WRITTEN TASK:
Gather every line of the records below that contains the string "screenshot", matching its case exactly.

─── RECORD EXCERPTS

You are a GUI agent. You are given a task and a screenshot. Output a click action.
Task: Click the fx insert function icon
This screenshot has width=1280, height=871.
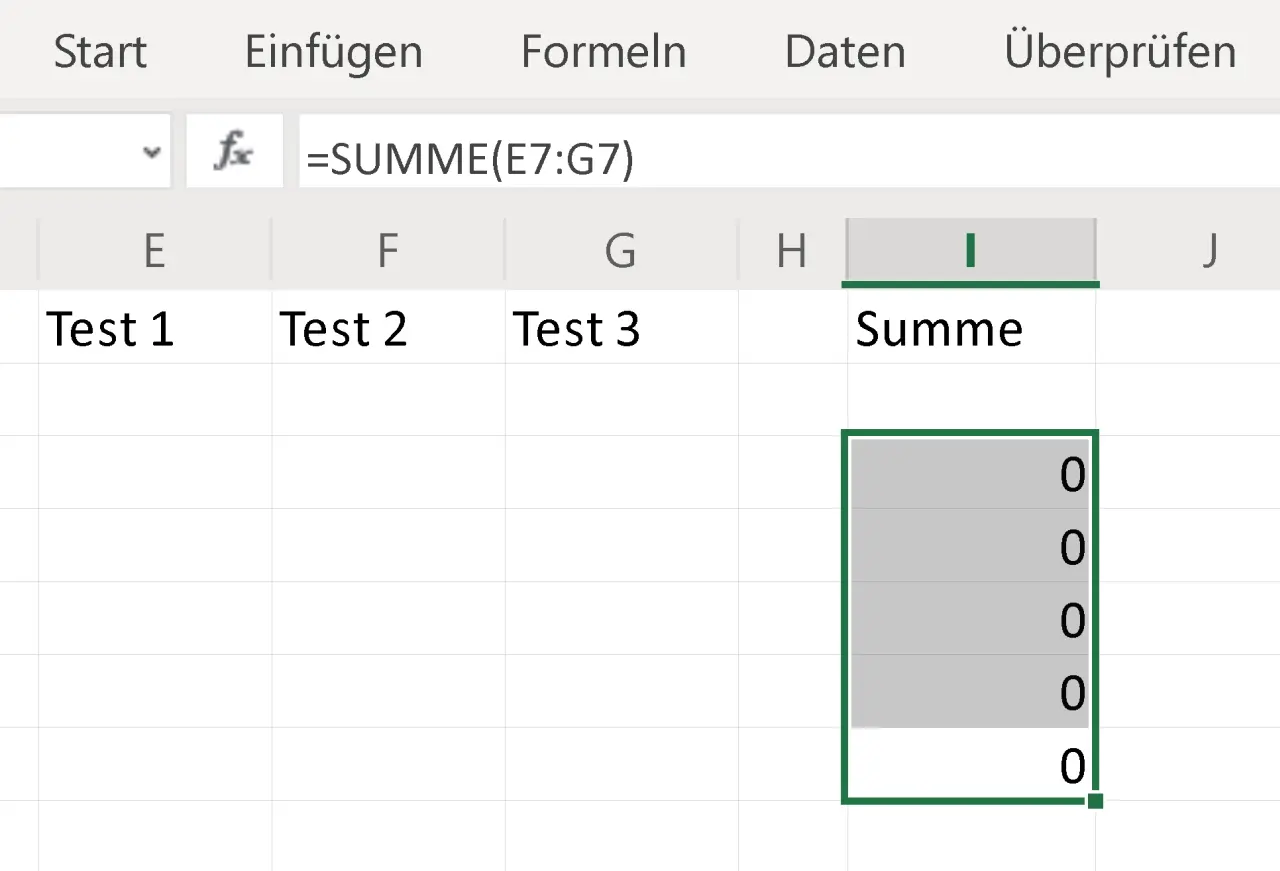[x=234, y=151]
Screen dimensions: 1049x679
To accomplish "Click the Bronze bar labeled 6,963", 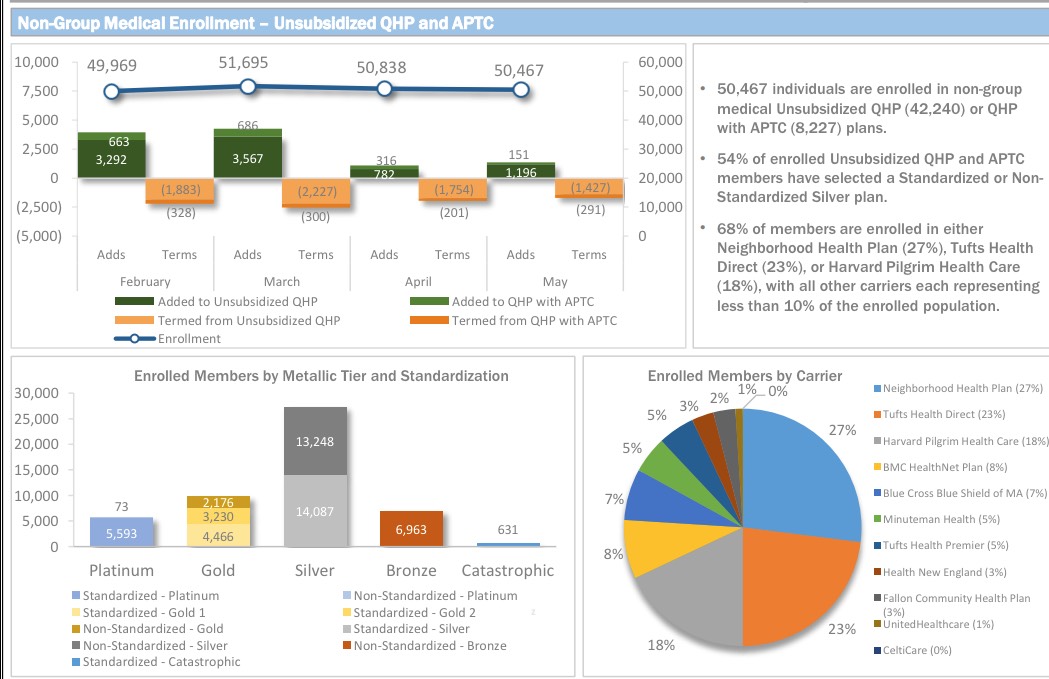I will click(411, 529).
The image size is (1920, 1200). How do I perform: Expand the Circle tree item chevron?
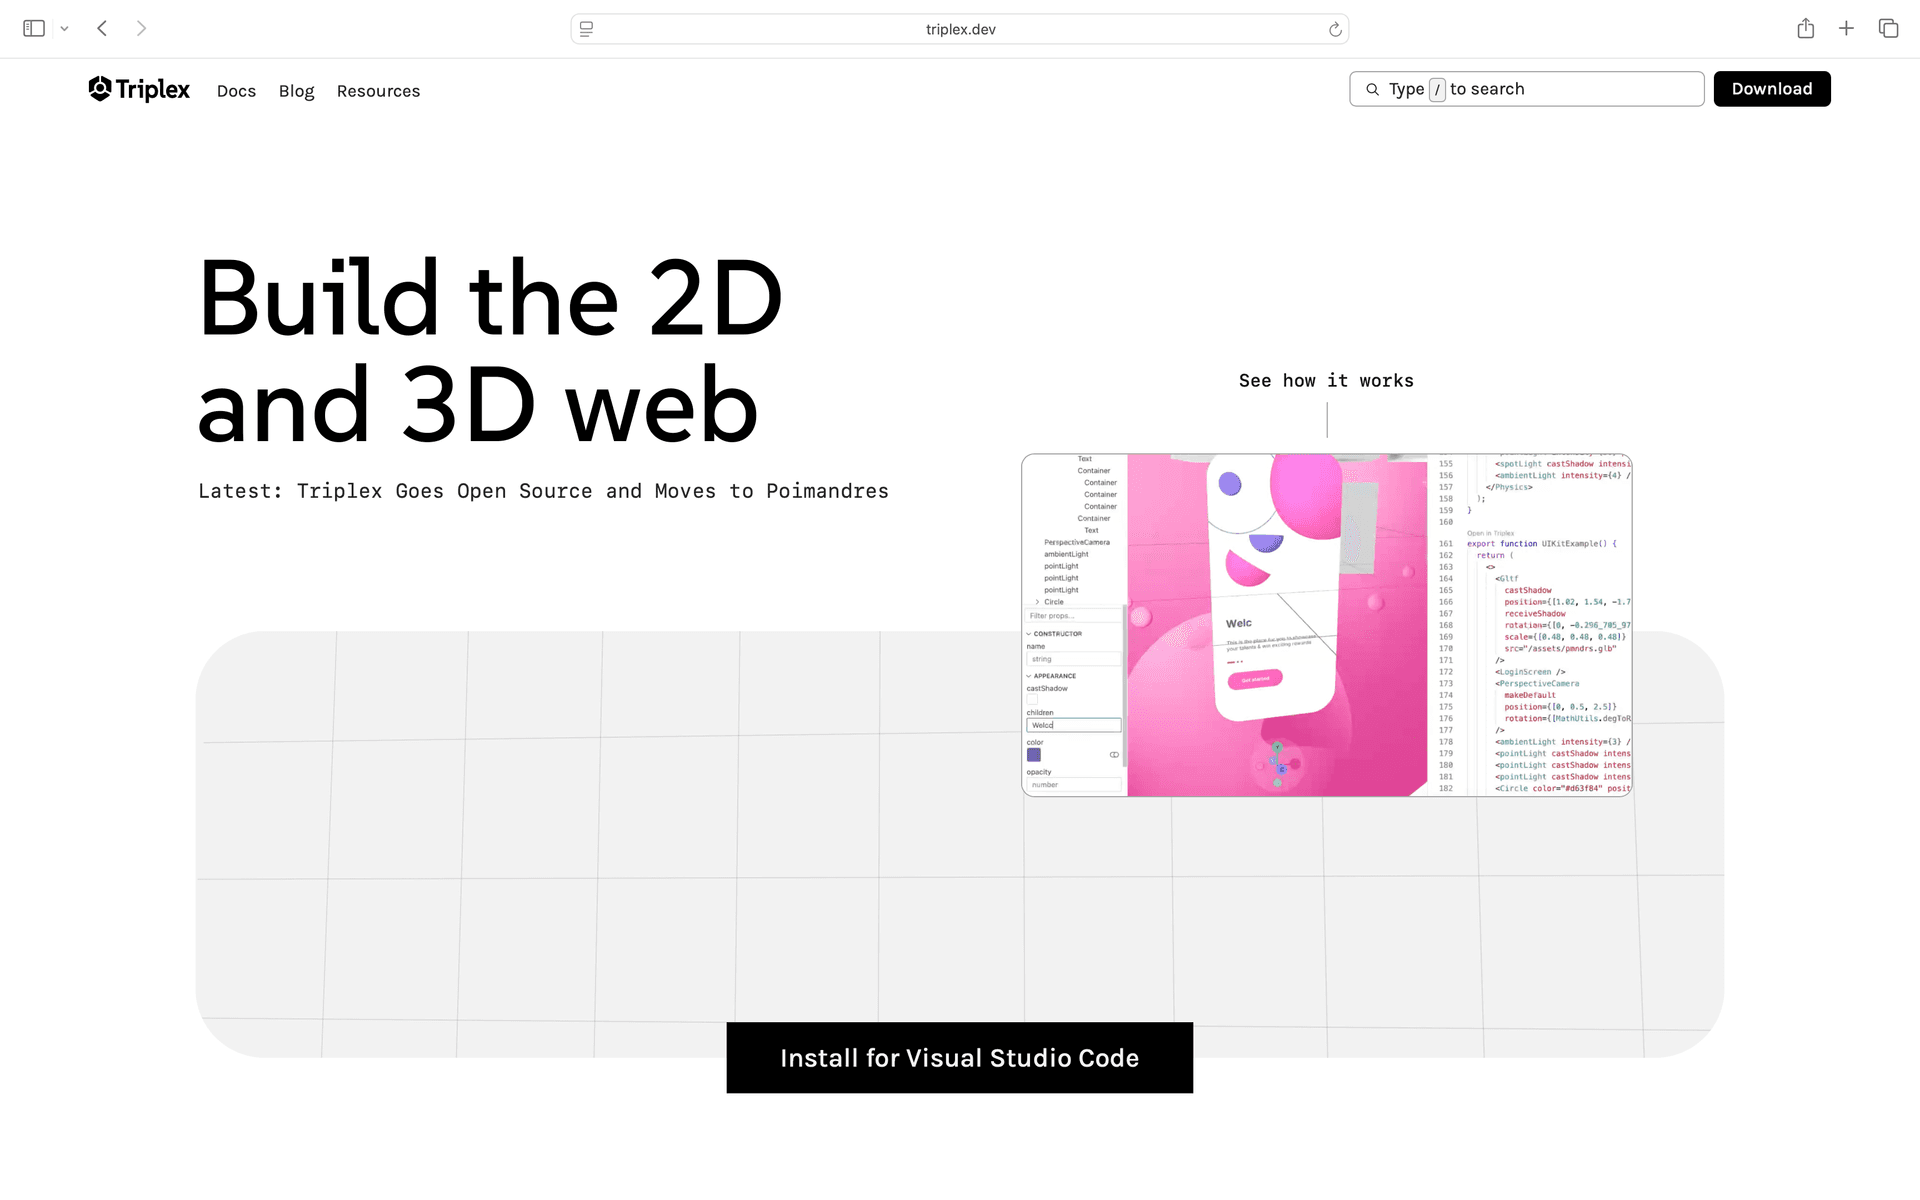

──────

WRITTEN SOLUTION:
You are a GUI agent. You are given a task and a screenshot. Output a click action.
This screenshot has width=1280, height=871.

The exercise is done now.